BEINECKE VISITING FELLOW TALK

December 4, 2012

BEINECKE VISITING FELLOW TALK
What Will Lettrism Turn Out to Be?
Wednesday, December 12, 2012 at 1:00 pm
Beinecke Library, Room 39

Published in 1954, Maurice Lemaître’s What is Lettrism? sought to define a movement that had been making headlines in Paris for nearly a decade. No arena of avant-garde experimentation seemed beyond its reach. Poetry, music, literature, painting, sculpture, architecture—the Lettrists announced a new approach to all of them. And in fact the creative energy unleashed by the movement rippled across postwar Europe (and well beyond) for decades to come. Yet today Lettrism is virtually unknown. Beyond a small coterie of initiates, combatants, and connoisseurs, it is remembered at best as a “precursor” of Situationism, or perhaps an esoteric form of Concrete Poetry. Now finishing a two-month fellowship at Beinecke, Frédéric Acquaviva will reveal some of the discoveries from his first plunge into the massive archive of Maurice Lemaître, acquired by Beinecke in 2009, as he discusses his continuing struggle to define Lettrism’s legacy in the tweny-first century, a task that has kept him busy for more than fifteen years.

Frédéric Acquaviva is a French composer living in Berlin. Working with authors such as Pierre Guyotat and Jean-Luc Parant, Frédéric composes experimental music and sound installations that focus on the possibilities of the voice. He is a specialist in the history of Lettrism and sound poetry and has orchestrated and produced the symphonies of Isidore Isou, Gabriel Pomerand, and Maurice Lemaître.

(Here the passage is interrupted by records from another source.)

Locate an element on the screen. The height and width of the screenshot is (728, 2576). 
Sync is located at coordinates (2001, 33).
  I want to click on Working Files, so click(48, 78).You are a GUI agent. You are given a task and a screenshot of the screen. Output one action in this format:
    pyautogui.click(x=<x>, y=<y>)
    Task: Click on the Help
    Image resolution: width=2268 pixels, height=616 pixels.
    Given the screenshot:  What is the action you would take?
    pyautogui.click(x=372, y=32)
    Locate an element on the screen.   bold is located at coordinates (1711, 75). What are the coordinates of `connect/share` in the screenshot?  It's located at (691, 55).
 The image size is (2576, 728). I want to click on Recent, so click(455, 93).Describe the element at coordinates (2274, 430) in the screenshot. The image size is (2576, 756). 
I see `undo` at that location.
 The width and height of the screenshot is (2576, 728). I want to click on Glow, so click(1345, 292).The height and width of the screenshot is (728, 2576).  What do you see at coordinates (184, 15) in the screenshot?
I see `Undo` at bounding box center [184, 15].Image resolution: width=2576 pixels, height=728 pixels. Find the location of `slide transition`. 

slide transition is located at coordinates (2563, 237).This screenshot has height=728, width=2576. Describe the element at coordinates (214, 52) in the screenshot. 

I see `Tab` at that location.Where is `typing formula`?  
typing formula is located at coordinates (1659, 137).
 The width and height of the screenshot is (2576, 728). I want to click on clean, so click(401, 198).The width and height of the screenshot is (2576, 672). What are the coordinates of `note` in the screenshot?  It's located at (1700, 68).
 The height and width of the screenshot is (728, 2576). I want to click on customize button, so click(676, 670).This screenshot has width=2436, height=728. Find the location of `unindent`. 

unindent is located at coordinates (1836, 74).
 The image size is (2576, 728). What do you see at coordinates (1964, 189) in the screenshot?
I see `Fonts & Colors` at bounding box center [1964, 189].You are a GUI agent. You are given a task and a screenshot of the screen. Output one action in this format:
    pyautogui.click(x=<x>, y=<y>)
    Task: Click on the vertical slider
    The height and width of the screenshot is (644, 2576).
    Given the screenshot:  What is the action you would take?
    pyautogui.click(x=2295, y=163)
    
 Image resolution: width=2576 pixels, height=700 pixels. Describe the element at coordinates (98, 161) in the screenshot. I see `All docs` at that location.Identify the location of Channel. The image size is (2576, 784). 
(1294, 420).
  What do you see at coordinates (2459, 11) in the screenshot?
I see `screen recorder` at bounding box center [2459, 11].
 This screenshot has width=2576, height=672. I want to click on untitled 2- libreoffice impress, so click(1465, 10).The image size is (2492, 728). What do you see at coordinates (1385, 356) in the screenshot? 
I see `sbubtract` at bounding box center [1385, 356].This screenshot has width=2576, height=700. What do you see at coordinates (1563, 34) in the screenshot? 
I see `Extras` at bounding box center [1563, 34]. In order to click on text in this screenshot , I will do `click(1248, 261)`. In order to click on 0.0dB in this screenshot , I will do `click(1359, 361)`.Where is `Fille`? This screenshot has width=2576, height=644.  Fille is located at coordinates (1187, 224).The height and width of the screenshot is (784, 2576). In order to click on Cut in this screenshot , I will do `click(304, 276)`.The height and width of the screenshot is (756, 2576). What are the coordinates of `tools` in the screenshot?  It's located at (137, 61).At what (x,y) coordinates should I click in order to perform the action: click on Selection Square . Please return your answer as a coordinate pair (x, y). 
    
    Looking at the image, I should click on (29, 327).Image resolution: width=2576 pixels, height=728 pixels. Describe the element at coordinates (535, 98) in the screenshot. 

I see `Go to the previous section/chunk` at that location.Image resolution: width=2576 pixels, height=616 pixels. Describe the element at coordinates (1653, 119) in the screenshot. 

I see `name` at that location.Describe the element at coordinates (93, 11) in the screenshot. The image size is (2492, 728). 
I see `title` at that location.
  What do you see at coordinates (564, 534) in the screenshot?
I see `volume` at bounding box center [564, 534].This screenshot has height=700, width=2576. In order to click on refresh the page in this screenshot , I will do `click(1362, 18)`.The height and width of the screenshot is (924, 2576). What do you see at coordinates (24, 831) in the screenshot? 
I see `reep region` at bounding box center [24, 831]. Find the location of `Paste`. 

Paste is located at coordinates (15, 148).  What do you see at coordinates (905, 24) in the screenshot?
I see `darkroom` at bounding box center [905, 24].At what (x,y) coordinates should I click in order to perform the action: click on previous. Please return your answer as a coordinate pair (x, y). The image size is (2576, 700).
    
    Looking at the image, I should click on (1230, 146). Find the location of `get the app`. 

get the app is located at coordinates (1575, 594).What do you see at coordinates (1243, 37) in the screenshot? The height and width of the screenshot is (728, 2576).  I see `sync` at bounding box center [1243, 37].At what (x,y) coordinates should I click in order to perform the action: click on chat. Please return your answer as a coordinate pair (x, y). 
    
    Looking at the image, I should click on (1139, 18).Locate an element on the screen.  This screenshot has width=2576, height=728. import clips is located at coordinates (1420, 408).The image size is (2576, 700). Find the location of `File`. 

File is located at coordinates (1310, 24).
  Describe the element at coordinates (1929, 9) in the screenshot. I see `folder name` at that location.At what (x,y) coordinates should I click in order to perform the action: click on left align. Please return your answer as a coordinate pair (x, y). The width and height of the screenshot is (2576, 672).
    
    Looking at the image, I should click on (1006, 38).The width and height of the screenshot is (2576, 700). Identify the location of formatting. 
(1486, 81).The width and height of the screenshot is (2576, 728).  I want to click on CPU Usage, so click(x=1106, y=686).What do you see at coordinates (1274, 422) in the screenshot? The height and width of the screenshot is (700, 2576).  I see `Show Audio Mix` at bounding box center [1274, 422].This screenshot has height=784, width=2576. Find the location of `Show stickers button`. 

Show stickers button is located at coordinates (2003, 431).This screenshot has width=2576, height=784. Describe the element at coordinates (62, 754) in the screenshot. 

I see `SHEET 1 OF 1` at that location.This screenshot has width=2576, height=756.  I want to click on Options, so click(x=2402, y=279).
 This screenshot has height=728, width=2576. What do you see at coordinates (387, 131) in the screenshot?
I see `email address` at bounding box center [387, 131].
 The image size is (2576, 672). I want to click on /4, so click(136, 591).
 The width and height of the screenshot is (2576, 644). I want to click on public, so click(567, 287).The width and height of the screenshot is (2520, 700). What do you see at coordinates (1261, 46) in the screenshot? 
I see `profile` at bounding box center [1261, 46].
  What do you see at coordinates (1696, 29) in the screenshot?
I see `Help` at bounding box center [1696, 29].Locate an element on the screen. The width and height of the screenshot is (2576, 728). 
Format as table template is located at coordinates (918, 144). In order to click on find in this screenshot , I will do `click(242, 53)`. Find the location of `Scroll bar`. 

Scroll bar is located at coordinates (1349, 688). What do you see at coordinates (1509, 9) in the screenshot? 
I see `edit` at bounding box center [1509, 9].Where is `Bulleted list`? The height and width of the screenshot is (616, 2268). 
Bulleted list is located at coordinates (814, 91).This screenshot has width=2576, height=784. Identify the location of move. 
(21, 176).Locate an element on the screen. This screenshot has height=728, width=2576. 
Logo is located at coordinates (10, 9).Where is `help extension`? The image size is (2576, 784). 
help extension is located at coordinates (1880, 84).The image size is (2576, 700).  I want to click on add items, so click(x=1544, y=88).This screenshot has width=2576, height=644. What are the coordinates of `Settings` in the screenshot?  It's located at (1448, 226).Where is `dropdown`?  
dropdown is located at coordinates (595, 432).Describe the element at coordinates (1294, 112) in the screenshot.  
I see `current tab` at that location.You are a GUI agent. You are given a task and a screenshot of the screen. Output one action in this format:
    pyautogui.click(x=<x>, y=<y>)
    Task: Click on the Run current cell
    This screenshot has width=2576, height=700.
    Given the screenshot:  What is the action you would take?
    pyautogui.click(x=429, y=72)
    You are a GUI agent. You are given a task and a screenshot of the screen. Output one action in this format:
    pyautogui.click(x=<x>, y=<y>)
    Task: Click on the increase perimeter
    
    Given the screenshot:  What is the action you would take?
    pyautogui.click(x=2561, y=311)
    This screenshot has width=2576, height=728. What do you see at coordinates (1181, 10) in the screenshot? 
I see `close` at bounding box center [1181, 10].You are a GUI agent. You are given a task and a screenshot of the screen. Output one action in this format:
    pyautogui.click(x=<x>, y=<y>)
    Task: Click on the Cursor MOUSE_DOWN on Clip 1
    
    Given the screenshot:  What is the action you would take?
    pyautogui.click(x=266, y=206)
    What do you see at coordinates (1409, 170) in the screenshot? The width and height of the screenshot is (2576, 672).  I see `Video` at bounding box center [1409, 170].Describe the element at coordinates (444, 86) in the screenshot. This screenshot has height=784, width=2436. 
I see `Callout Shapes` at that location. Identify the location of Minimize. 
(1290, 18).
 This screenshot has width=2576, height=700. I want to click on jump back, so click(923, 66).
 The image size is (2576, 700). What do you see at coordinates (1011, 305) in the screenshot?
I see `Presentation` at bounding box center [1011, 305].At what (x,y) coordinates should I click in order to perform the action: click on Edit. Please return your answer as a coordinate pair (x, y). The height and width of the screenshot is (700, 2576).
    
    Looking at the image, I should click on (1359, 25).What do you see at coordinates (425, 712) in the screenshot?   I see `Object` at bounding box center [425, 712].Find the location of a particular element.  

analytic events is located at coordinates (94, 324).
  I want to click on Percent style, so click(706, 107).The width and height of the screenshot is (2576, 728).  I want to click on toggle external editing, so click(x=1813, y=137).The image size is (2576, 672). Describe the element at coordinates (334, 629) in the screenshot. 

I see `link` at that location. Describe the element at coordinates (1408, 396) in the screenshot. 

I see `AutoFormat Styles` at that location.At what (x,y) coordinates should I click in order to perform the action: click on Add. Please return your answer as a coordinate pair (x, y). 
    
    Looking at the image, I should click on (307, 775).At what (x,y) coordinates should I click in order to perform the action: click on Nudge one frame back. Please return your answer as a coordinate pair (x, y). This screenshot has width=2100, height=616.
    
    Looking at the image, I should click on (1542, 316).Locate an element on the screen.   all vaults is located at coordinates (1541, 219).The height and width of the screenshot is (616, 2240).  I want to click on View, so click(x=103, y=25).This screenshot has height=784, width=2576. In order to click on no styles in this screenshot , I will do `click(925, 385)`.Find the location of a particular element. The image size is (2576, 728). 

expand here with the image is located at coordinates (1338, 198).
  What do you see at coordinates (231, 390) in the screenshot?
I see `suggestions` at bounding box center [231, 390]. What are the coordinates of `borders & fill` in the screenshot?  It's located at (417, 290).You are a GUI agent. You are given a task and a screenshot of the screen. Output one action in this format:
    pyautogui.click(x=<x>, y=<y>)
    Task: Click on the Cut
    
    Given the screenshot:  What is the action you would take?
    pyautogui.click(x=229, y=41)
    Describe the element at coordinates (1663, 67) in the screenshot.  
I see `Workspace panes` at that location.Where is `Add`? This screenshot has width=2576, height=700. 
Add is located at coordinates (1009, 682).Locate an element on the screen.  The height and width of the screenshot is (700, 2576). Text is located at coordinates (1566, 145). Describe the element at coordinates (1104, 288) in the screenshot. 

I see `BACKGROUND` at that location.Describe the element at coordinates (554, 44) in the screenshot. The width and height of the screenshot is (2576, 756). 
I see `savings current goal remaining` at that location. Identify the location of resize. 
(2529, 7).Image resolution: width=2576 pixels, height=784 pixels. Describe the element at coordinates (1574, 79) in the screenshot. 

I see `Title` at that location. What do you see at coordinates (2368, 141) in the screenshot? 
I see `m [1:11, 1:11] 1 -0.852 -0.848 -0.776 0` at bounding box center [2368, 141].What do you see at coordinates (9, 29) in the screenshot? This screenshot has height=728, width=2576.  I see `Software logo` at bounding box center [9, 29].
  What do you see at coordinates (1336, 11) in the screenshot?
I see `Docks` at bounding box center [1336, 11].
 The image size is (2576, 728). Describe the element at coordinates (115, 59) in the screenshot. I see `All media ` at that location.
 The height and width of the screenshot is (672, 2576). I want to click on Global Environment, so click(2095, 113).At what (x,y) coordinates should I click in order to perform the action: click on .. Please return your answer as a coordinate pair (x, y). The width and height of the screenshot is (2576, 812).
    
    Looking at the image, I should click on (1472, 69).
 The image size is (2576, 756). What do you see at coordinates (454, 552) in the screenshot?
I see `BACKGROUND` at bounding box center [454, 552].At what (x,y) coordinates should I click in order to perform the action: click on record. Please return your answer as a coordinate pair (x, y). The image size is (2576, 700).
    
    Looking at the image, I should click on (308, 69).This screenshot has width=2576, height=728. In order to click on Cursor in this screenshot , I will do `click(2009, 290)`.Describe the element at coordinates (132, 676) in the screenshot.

In the last two years, Frédéric curated a major exhibition on Gil J Wolman, I am Immortal and Alive, at Barcelona’s MACBA, the first Parisian retrospective on Lettrism, Bientôt les Lettristes (with Bernard Blistène) in the Passage de Retz, and Specters of Artaud: Language and the Arts in the 1950s (with Kaira Cabanas) at the Reina Sofia in Madrid. He has written monographs on Jacques Spacagna and Bernard Heidsieck, and produced Radio/Phonies, a show on various artists and poets, including Henri Chopin, Marcel Hanoun, Pierre Albert-Birot, and Otto Muehl, for France Culture.